Exemple de déforestation dans la forêt tropicale de Kitchanga en République démocratique du Congo, près de Masisi (province du Nord-Kivu), où, depuis longtemps, les arbres sont abattus de manière anarchique afin de les transformer en charbon (16 juillet 2012). (PHIL MOORE / AFP)

Au rythme actuel du changement climatique, les plantes et les animaux tropicaux, même s’ils parviennent à se déplacer vers des zones actuellement plus fraîches, pourraient, en moyenne, être exposés en 2070 à un environnement plus chaud de 2,7°C qu’au cours de la seconde moitié du XXe siècle, selon l’étude. Dans le scénario le plus favorable, celui où l’humanité parviendrait à limiter le réchauffement planétaire à 2°C par rapport au début de l’ère industrielle – une perspective de plus en plus improbable , les espèces des régions tropicales subiraient toujours une hausse de 0,8°C en 2070. L’accord de Paris sur le climat de 2015 enjoint aux nations de maintenir le réchauffement « bien en dessous » de 2°C.

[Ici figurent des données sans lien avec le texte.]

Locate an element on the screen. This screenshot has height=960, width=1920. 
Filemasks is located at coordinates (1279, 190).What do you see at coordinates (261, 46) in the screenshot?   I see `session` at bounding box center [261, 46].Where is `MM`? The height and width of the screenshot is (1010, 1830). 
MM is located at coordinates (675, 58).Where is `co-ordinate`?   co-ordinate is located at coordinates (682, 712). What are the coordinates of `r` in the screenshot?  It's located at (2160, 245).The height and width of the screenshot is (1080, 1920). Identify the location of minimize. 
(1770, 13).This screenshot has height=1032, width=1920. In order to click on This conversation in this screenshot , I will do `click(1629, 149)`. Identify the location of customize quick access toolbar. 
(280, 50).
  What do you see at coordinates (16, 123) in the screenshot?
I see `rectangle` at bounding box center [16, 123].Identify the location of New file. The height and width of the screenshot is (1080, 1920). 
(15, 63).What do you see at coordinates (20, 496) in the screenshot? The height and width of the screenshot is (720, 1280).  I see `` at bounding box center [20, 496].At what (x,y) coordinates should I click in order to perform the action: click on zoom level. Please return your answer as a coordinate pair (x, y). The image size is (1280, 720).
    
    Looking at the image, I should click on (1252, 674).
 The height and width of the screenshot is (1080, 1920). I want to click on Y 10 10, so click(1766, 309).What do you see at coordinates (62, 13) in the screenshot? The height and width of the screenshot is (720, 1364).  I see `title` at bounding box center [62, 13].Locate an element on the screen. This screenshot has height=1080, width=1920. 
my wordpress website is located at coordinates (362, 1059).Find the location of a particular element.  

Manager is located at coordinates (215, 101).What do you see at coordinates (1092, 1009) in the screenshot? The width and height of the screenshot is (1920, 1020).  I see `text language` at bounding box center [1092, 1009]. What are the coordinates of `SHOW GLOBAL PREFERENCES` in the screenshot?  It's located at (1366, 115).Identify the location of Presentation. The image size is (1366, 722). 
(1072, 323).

La hausse d’un seul degré depuis la révolution industrielle (période allant de la fin du 18e siècle au début du 20e) a déjà renforcé la fréquence et l’intensité des vagues de chaleur, des sécheresses et des tempêtes tropicales. 

Lors des précédents changements climatiques, les espèces animales et végétales ont toujours grimpé ou descendu des montagnes, se sont rapprochées ou éloignées des pôles, voire se sont dirigées vers des eaux plus froides ou plus chaudes. Mais ces changements ont rarement été aussi rapides et ils n’ont jamais été combinés à une fragmentation extrême de l’habitat.

C’est pourquoi, dans leur étude, les chercheurs encouragent les pays à préserver des couloirs climatiques à travers les forêts afin de sauvegarder les animaux. Pour ces derniers comme pour les hommes, l’arbre est en effet au centre de la lutte contre le dérèglement climatique.